My mother let out the most unearthly, blood curdling scream. After the scream she started shouting for my father. He had left just a few minutes before I had collapsed. He always had great timing.

“Robert!” She belted out through the house as she frantically pulled herself up from the floor to scramble for the phone hanging on the wall. Her hands were shaking so much that she dropped the phone, and it smacked against the wall as it hung from its cord. She let out a frustrated wail as she scooped it back up into her hands. Frantically she dialed for emergency services, who begged her to stay on the phone until help got there.

“I don’t want to leave him alone in there,” my mother cried out on the phone. “He’s all alone, my baby, he’s all alone!” She sobbed. If there was anyone who truly understood the levels of suffering I faced in my daily life, it was my mother. To this day I am still so ashamed that she had to be the one who found me. In all honestly I was hoping that I would have been the home care worker that they had hired for me before I came home, but she was stuck in an appointment and had been coming late that day.

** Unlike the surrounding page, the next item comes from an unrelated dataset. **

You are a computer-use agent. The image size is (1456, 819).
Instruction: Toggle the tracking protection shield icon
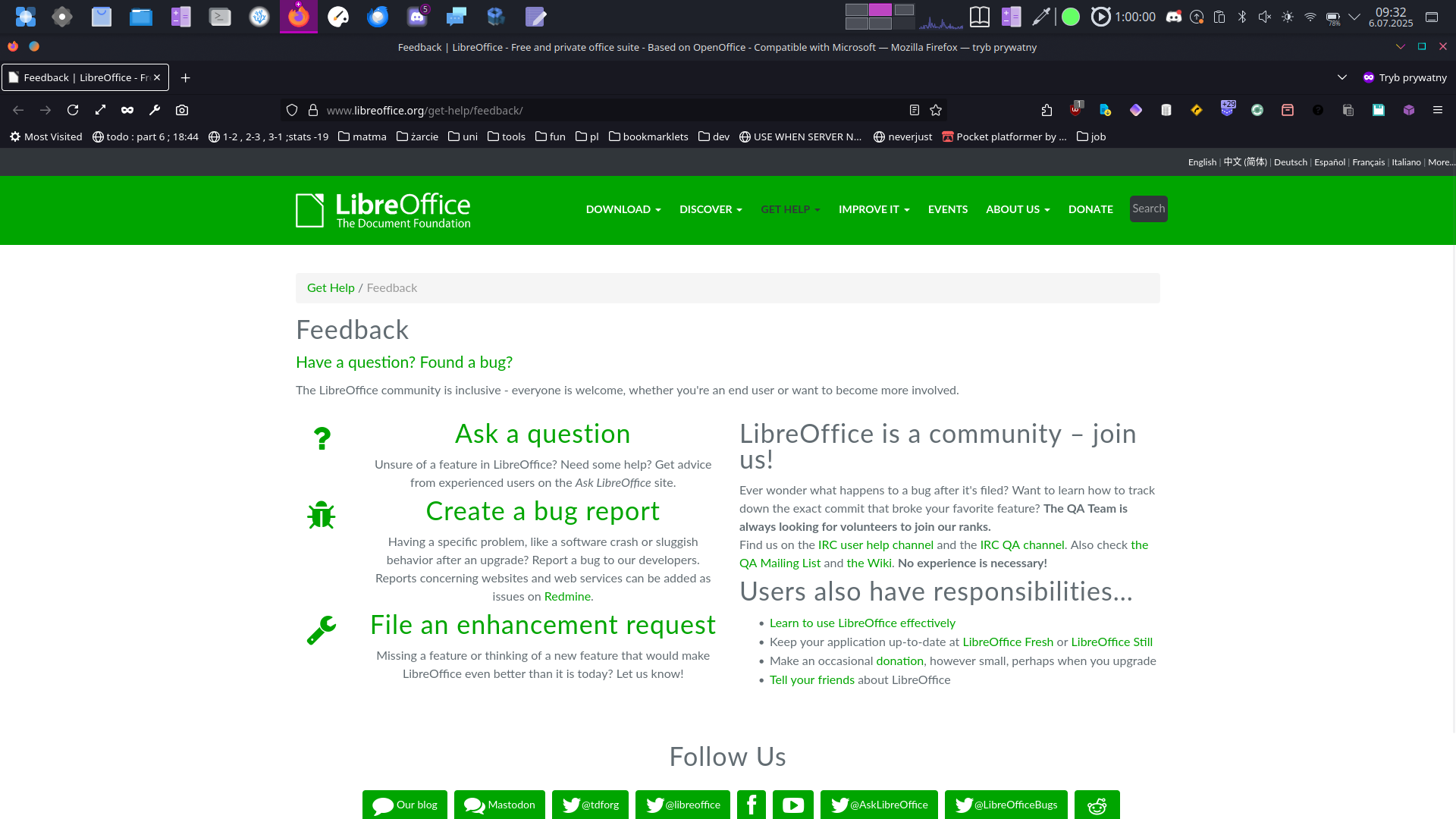pyautogui.click(x=292, y=110)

Jokes on everyone, though. No matter who found me, they wouldn’t have been able to change what had happened. I had been storing up my pain pills for over a week to make this happen.

When emergency services came, they declared me dead at the scene. My mother stood there alone as a police officer stood beside her scribbling down notes. She had called my father at his office but he hadn’t had time to get there because the message had been left with his secretary. Figures.

It didn’t take long for them to get my body into the back of an ambulance. My mother stayed behind at the house because she wanted to wait for my father to come home. A police officer lingered for a little while to ask her questions about foul play. It wasn’t hard to figure out that this was an overdose though. For many years my mother believed that it was she who killed me because had to be the one who gave me my morning medications that day.

My father didn’t help, either. They fought a lot after my death, some of the fights doing irreparable damage to their marriage.

Of all the things I’ve ever regretted, hurting my mother this way is probably the biggest. When they stand my soul at the gates of hell, may they make me suffer at the hands of evil for the pain I have brought upon my mother.

Hush now baby, baby, don't you cry. Mama's gonna make all your nightmares come true. Mama's gonna put all her fears into you. Mama's gonna keep you right here under her wing. She won't let you fly, but she might let you sing. Mama's gonna keep baby cozy and warm.